XVII. Prolonged grief disorder:

The latest edition of the DSM-5, sometimes known as “psychiatry’s bible,” includes a controversial new diagnosis: prolonged grief disorder.

XVIII Factitios Disorder

factitious disorder imposed on another. Once known as Munchausen Syndrome by proxy, the disorder involves someone imposing symptoms of severe illness on another person

Effects #

I. Dunning-Kruger Effect

The Dunning-Kruger effect is a cognitive bias in which unskilled individuals suffer from illusory superiority, mistakenly rating their ability much higher than average. This bias is attributed to a metacognitive inability of the unskilled to recognise their mistakes.

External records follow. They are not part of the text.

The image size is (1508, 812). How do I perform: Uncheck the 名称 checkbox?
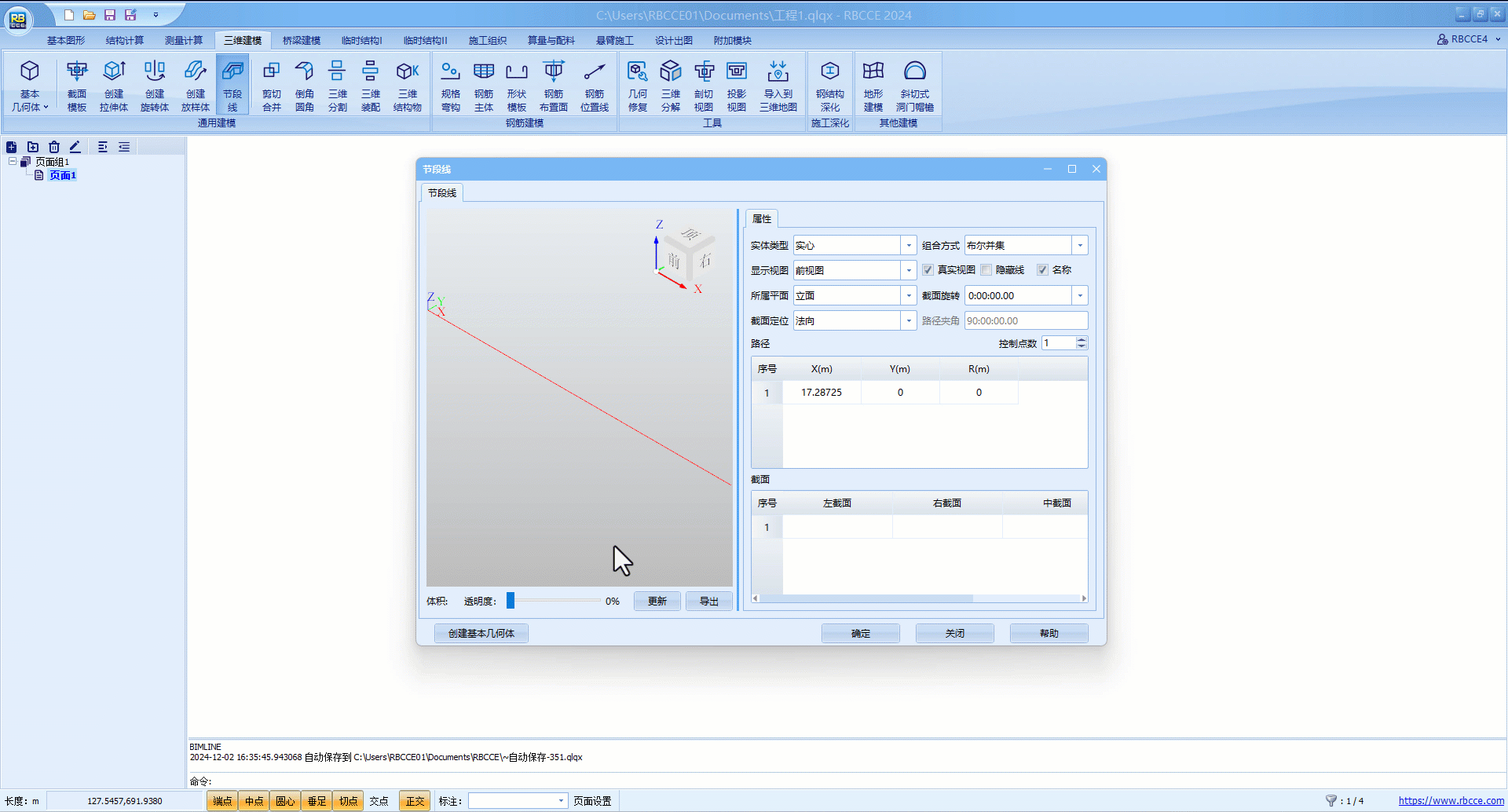coord(1043,270)
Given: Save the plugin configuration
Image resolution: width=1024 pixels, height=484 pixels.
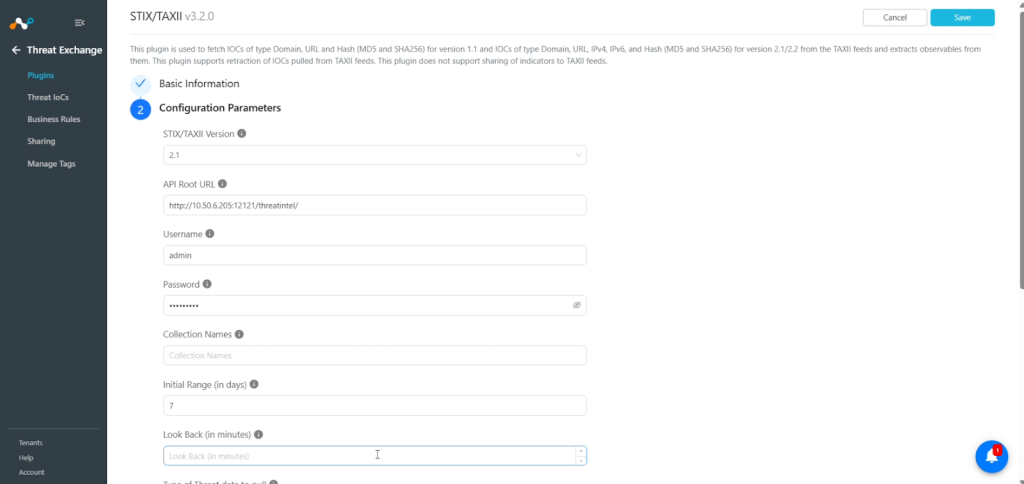Looking at the screenshot, I should coord(962,18).
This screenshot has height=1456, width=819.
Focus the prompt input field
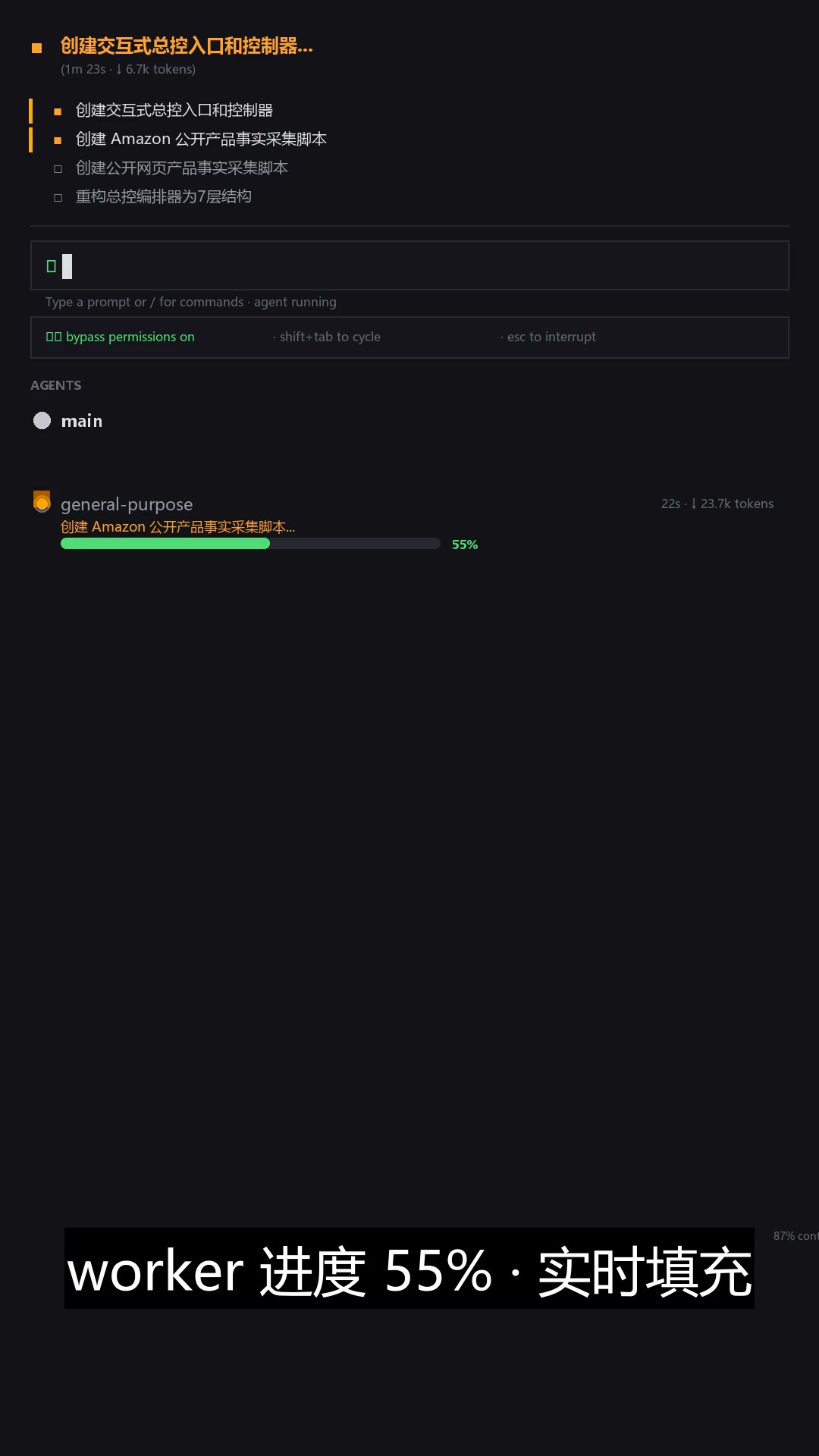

Actual competence may weaken self-confidence, as competent individuals may falsely assume that others have an equivalent understanding. As Kruger and Dunning conclude,

“the miscalibration of the incompetent stems from an error about the self, whereas the miscalibration of the highly competent stems from an error about others”.

Although the Dunning-Kruger effect was put forward in 1999, David Dunning and Justin Kruger have quoted Charles Darwin (“Ignorance more frequently begets confidence than does knowledge” and

Bertrand Russell:

“One of the painful things about our time is that those who feel certainty are stupid, and those with any imagination and understanding are filled with doubt and indecision” as authors who have recognised the phenomenon.

II. Ikea Effect

To place higher value on something you have created yourself.

A psychological quirk behavioural economists call the endowment effect, is a cognitive bias related to the broader concept of loss aversion.

“In essence, people value things they have been given or purchased far more than things of similar value that belong to others or are sitting on the shelf.”

III. Mandela Effect

Mistaken memory

IV. Rashoman Effect

A number of witnesses all describe different versions of a single event.

V. CSI Effect

Witnesses give greater emphasis on forensic evidence in Crime Scene Investigations.

VI Streisand Effect

Phenomenon where people look at something even more intensely after being told not to look.

VII. Bystander Effect

We are more likely to take action when more people are present.

VIII. Baader-Meinhof Effect

Frequency illusion or frequency bias, is a cognitive bias with the tendency to notice something more often after noticing it for the first time, leading to the belief that it has an increased frequency of occurrence.

IX. Hawthorne Effect

Individuals modify an aspect of their behavior in response to their awareness of being observed.

X. Placebo Effect

We react to a neutral medicine as we would to the real thing.

XI. Pygmalian Effect

High expectations lead to better performance.

Merits of Psychological Approach: #

In the right hands, this approach can be useful in understanding motivation and causality. Psychoanalysis has helped us to understand human behaviour and many writers have explored this field to great advantage.

Freud’s contribution to the formative and impressionable childhood years has also assisted us in providing conditions to maximise children’s potential.** ** Parents can be more conscious of providing children with trauma free childhoods.

Narcissism In today’s world we all have a self-accredited Phd in Pop psychology - you don’t need any training, qualifications or diplomas. Media and literature is saturated with diagnosis of symptoms and panaceas for all cognitive dissonances. Then there are all the self-help books.

Trump has been analysed and labelled on many spectrums: as a narcissist, pathological liar, demagogic, He is arrogant and insecure in equal measure, and even his allies say he makes no distinction between the national and the personal. “I think the president has difficulty conflating how people treat him personally with representing our national interests,” said Bob Corker.
How do you a narcissist from a drama queen?

Limitations of Psychological Approach: #

While beneficial, we have to realise that Psychoanalysis alone will not lead to a full understanding of a work of art. There are many other valid interpretations. Not all of human motivation and behavior can be neatly packaged and pigeon-holed.